18 ottobre 2018
Aggiornato 14:30

«M», il ritorno in grande stile di Santoro in Rai (con Vauro mascherato e Saviano in cattedra)

Quattro puntate da giovedì 11 gennaio: l'ultima con Renzi, Salvini, Di Maio. Altre 4 a maggio su Moro
Michele Santoro durante la presentazione del programma ''M'' in onda su Rai3
Michele Santoro durante la presentazione del programma ''M'' in onda su Rai3 (ANSA/ETTORE FERRARI)

ROMA - Michele Santoro torna su Rai 3 in prima serata da giovedì 11 gennaio con quattro appuntamenti del programma "M", in diretta dagli studi di Torino. Un protagonista al centro della scena, non necessariamente un politico, rappresenterà il filo rosso della trasmissione, che prevede l'editoriale di Roberto Saviano, un'inchiesta registrata, opinionisti ed esperti in studio, Vauro con la maschera di Nazareno Renzoni, Andrea Rivera e una miniserie dei The Pills. Nella prima puntata non ci sarà ospite nessun politico e si parlerà di banche, con al centro della scena un finanziere che parlerà del lavoro degli istituti di controllo in Italia.

Dall'immigrazione alla Raggi
Nella seconda puntata, sull'immigrazione, "M" avrà come ospite il ministro Minniti, nella terza su Roma Capitale potrebbe esserci il sindaco Virginia Raggi, mentre per l'ultima, sull'evasione fiscale, Santoro ha detto di aver ricevuto la disponibilità di Matteo Renzi, Matteo Salvini e Luigi Di Maio a parlare, separatamente, con lo stesso tempo a disposizione, del programma del proprio partito su tasse e evasione. "M" tornerà poi a maggio per quattro puntate sul caso Moro. In entrambi i casi ci sarà "un tentativo di rimettere al centro la narrazione, ora con dei documentari sulla realtà, a maggio con elementi di fiction" ha spiegato Santoro alla presentazione del programma in Rai.

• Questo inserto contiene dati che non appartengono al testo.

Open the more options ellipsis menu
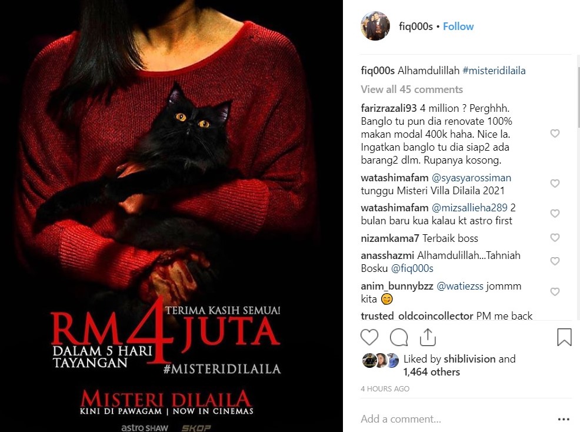The image size is (580, 432). click(564, 419)
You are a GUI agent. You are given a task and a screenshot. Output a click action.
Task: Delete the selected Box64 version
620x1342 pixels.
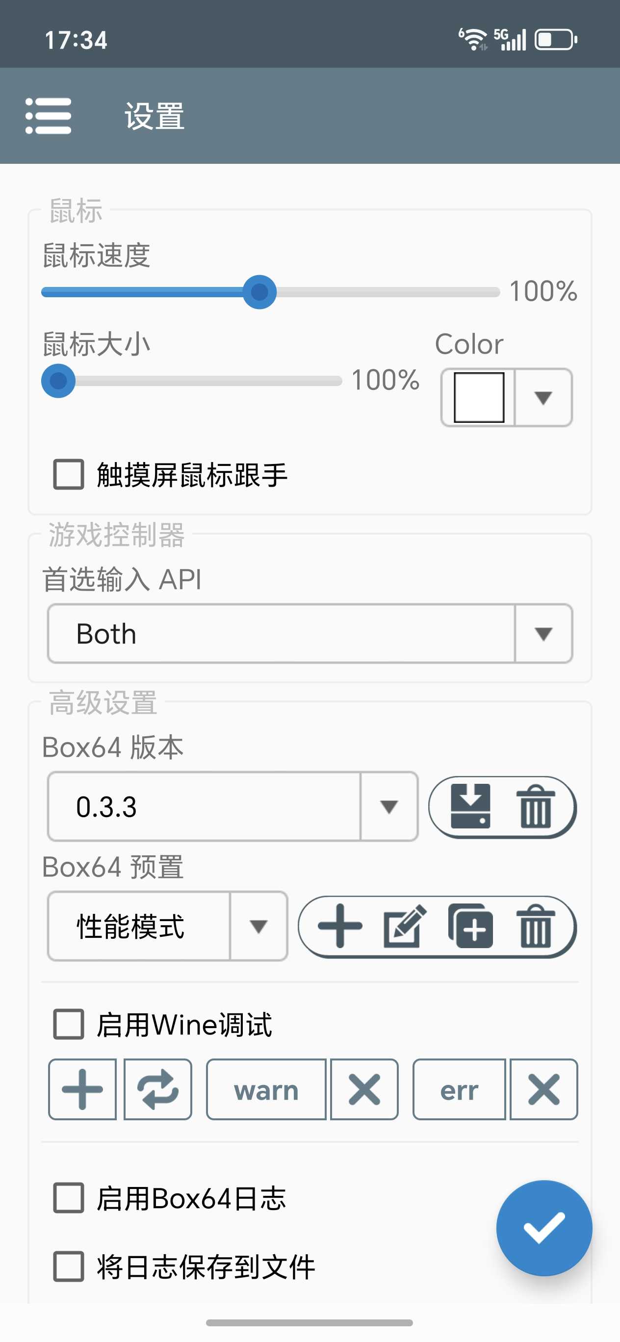535,807
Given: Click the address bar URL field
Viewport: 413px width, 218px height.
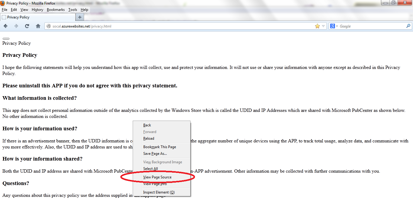Looking at the screenshot, I should 181,26.
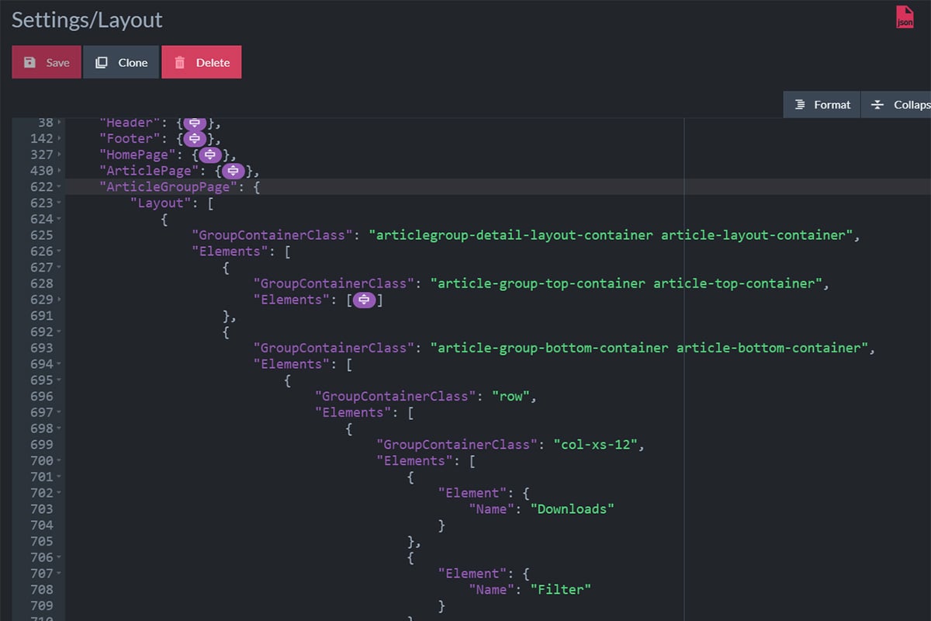Delete this layout setting
Screen dimensions: 931x621
tap(202, 63)
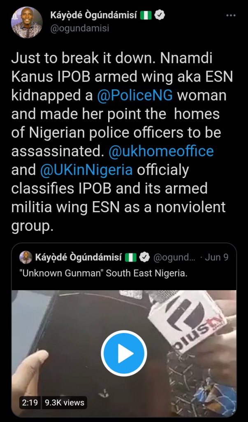Visit the @UKinNigeria mentioned account
Viewport: 248px width, 422px height.
click(x=86, y=169)
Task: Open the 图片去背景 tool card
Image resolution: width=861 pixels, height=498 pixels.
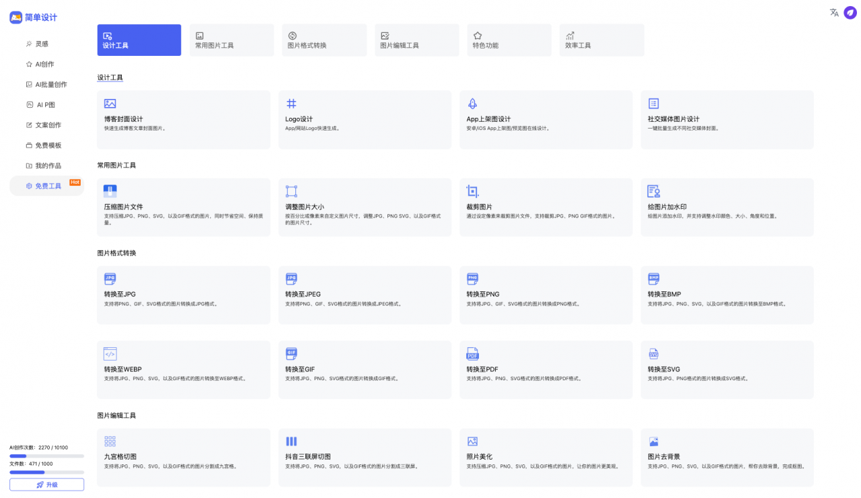Action: [x=726, y=457]
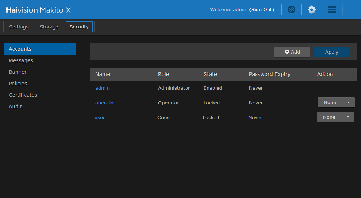Select the Security tab
The image size is (361, 198).
[79, 27]
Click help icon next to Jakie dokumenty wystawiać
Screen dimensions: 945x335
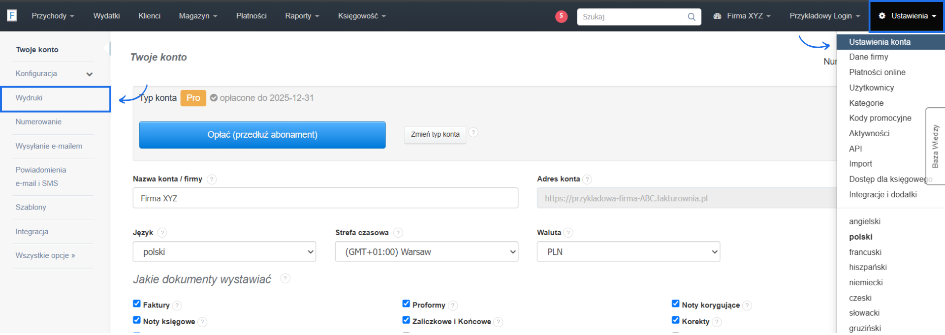(285, 278)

Il ritorno in prima serata dopo 22 anni
Il direttore di Rai3 Stefano Coletta ha ricordato che Santoro torna in prima serata sulla rete dopo 22 anni: "Rai3, che è la rete della realtà e dell'informazione, aveva bisogno di riportare lo sguardo e una firma così importante». Santoro ha definito questo "un ritorno a casa": "Ci voglio riprovare con lo spirito di allora. - ha detto il giornalista - Io faccio quello che i tg non fanno, quello che il flusso della Rete non suggerisce. Oggi i politici decidono come fare le trasmissioni, una che non ha ospiti politici sembra non esistere, mentre chi verrà da noi dovrà accettare il nostro rito». A proposito dell'informazione in Rai Santoro ha sottolineato la necessità di "costruire un laboratorio per dare vita ad una serialità" e spera che Rai3 voglia "recuperare una forza che la Rai ha regalato all'esterno, una diaspora che l'ha privata di un genere in cui era prima".